**OP TE LOSSEN PROBLEEM:** Bewerk het gegeven fragment: geef het gedeelte van "Dinsdag 3 October" tot en met "nu even rustte." opnieuw weer, waarbij u "kinderwagen" vervangt door "bolderkar".

***** GEGEVEN FRAGMENT

Dinsdag 3 October Eindelijk op de vlucht
5 uur op. Aangekleed was je al. Iedereen sleepte, pakte in. Af en toe, als een granaat insloeg, holde alles naar de kelder. René en Jos bleven thuis, die zouden ’t vee en alles blijven verzorgen. Gert Lamers kwam afscheid nemen, hij was erg droevig, geen wonder, drie zusters dood, een zwager, neefje en nog gewonden.
Voor mij liepen Stien en Mia met de kinderwagen. Ik moest Tante Lies en Oom Willem, die dien nacht op het klooster geslapen hadden waarschuwen en Pater Meyer zeggen dat zijn jas nog bij ons hing. Een  Frater zei dat hij de gehele nacht geholpen had met gewonden en nu even rustte.
Huissen zag er verschrikkelijk uit, de straat vol puin, al die vernielde huizen en geen mens op straat.. We moesten door Huissen, over de dijk lagen bomen. Overal kwamen mensen met kinderen uit de polder, daar hadden ze de nacht doorgebracht. Door de tanks was op sommige plaatsen de weg heel erg slecht.
In Arnhem Zuid zag je weer tekens van de strijd, zoals dode paarden langs de weg, die heel erg naar roken. Ook waren verschillende straten weggebrand en gebombardeerd. De Duitsers waren aan ’t plunderen. Ons kreupel paard trok best. Op de brug reden de Duitsers nog. Toen we midden op de brug waren, kwam er een grote Tigertank aan, de brug onder ons trilde en beefde en een lawaai, dat horen en zien je verging. Vanaf de brug zag je overal punten en masten van opgeblazen schepen.
De prachtige “Wilhelmina” lag ook doormidden.

Op de brug aan de Arnhemse kant lag het vol uitgebrande en gebombardeerde auto’s, tanks. De huizen langs de brug allemaal hetzelfde lot, tot en met het Buitensingel. Je kwam er geen mens tegen, alleen Duitsers. Een uitgestorven stad. Even buiten Arnhem kwamen de Tommies weer laag over. Een spervuur werd geopend en de schrik sloeg ons om ’t hart. Stien zat al achter een hek.

In Velp was alles gewoon, je kwam er van bij, mensen liepen op straat, je zag een melkboer. Gelopen tot Rheden, toen een eindje gefietst tot Dieren. Het was slecht weer, gehele tijd regen. We kwamen veel Duitsers tegen: langs de IJssel zag het zwart van mensen, die aan de linie moesten werken. We reden allen met witte vlagjes, het teken van evacués. In Zutphen bracht ons een Rode Kruisman bij een boer, daar konden we in ’t stro slapen.

**********
***** BRONGEGEVENS

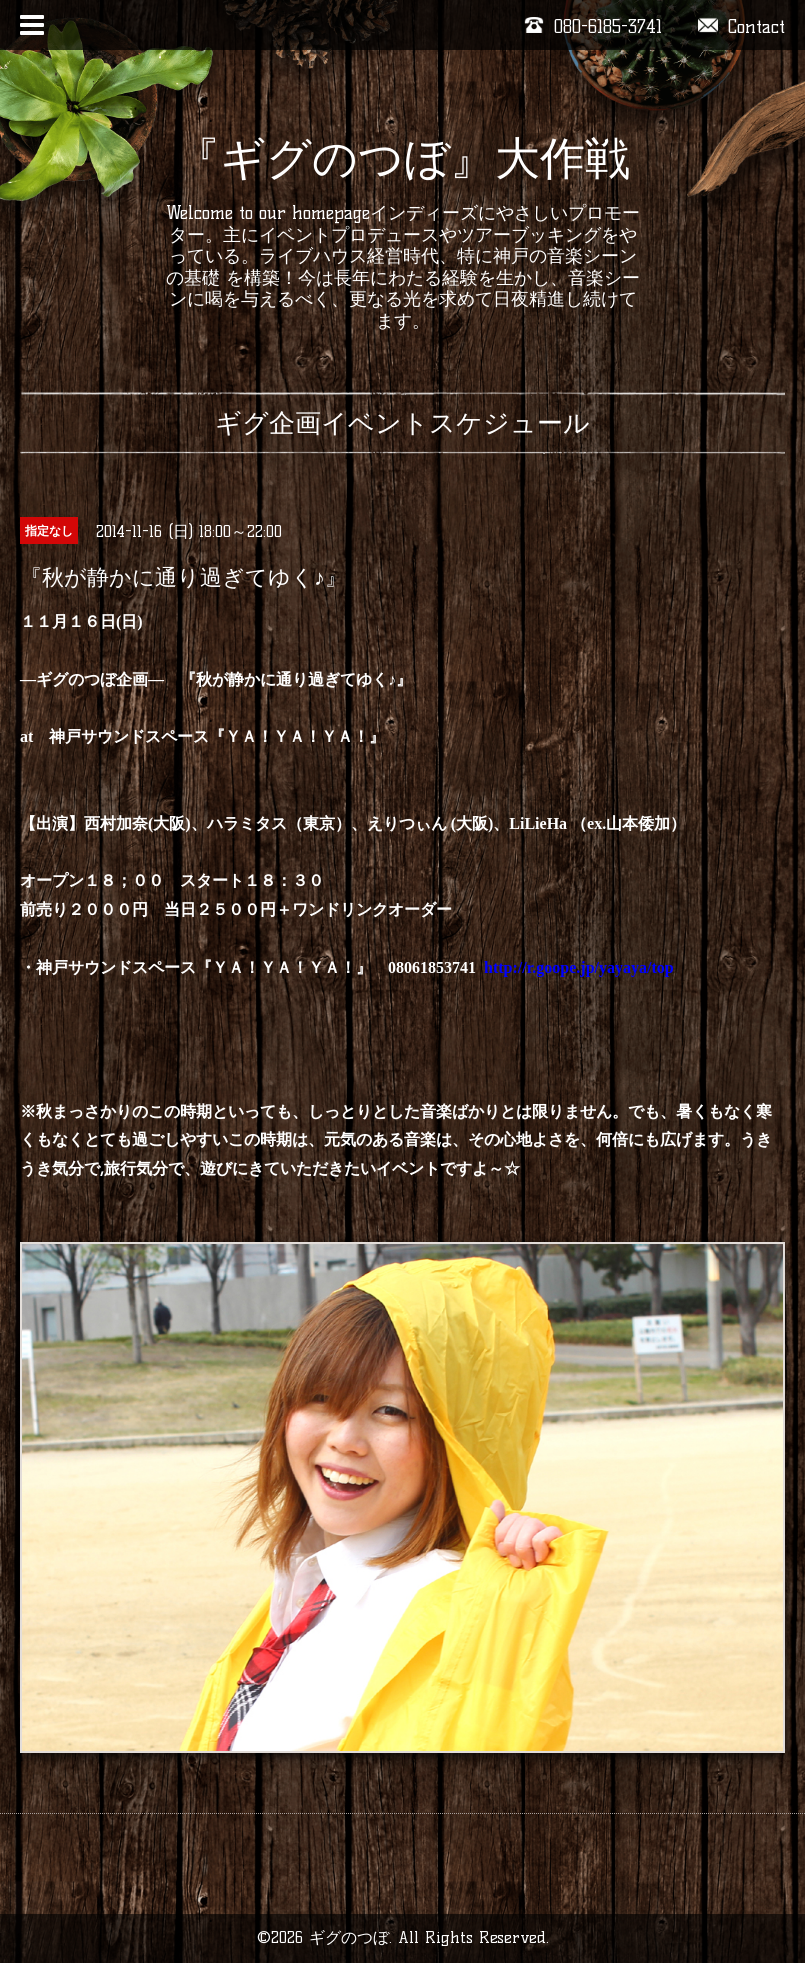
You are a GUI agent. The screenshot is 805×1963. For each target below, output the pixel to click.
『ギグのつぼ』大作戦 (402, 158)
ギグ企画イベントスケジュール (402, 423)
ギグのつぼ (349, 1937)
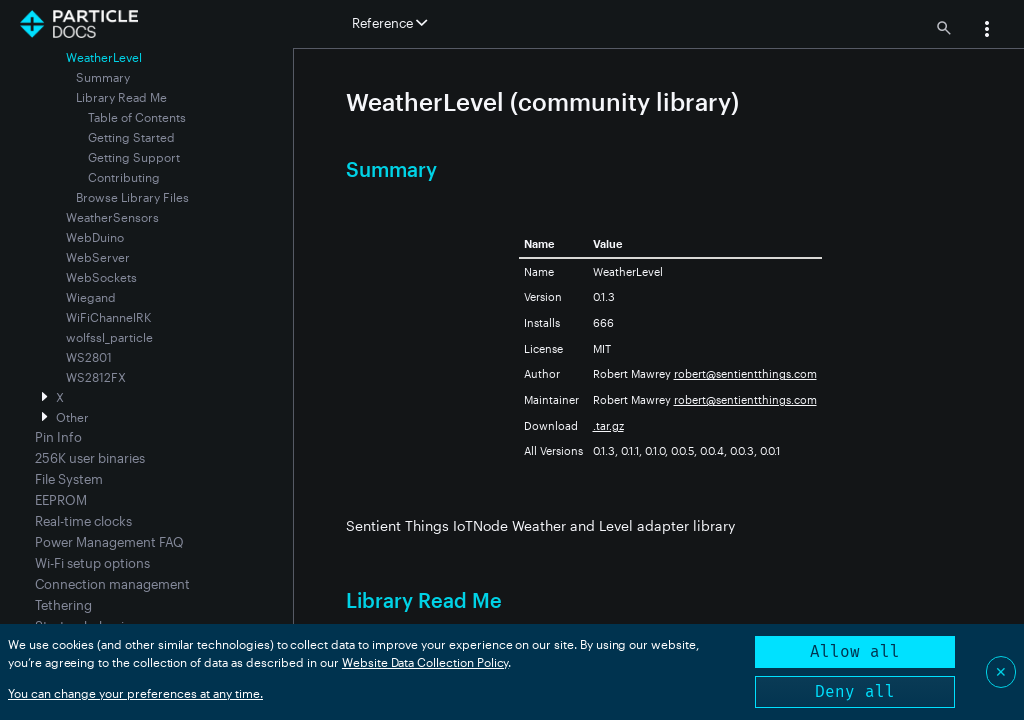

**********

**TAAKRESULTAAT:**
Dinsdag 3 October Eindelijk op de vlucht
5 uur op. Aangekleed was je al. Iedereen sleepte, pakte in. Af en toe, als een granaat insloeg, holde alles naar de kelder. René en Jos bleven thuis, die zouden ’t vee en alles blijven verzorgen. Gert Lamers kwam afscheid nemen, hij was erg droevig, geen wonder, drie zusters dood, een zwager, neefje en nog gewonden.
Voor mij liepen Stien en Mia met de bolderkar. Ik moest Tante Lies en Oom Willem, die dien nacht op het klooster geslapen hadden waarschuwen en Pater Meyer zeggen dat zijn jas nog bij ons hing. Een  Frater zei dat hij de gehele nacht geholpen had met gewonden en nu even rustte.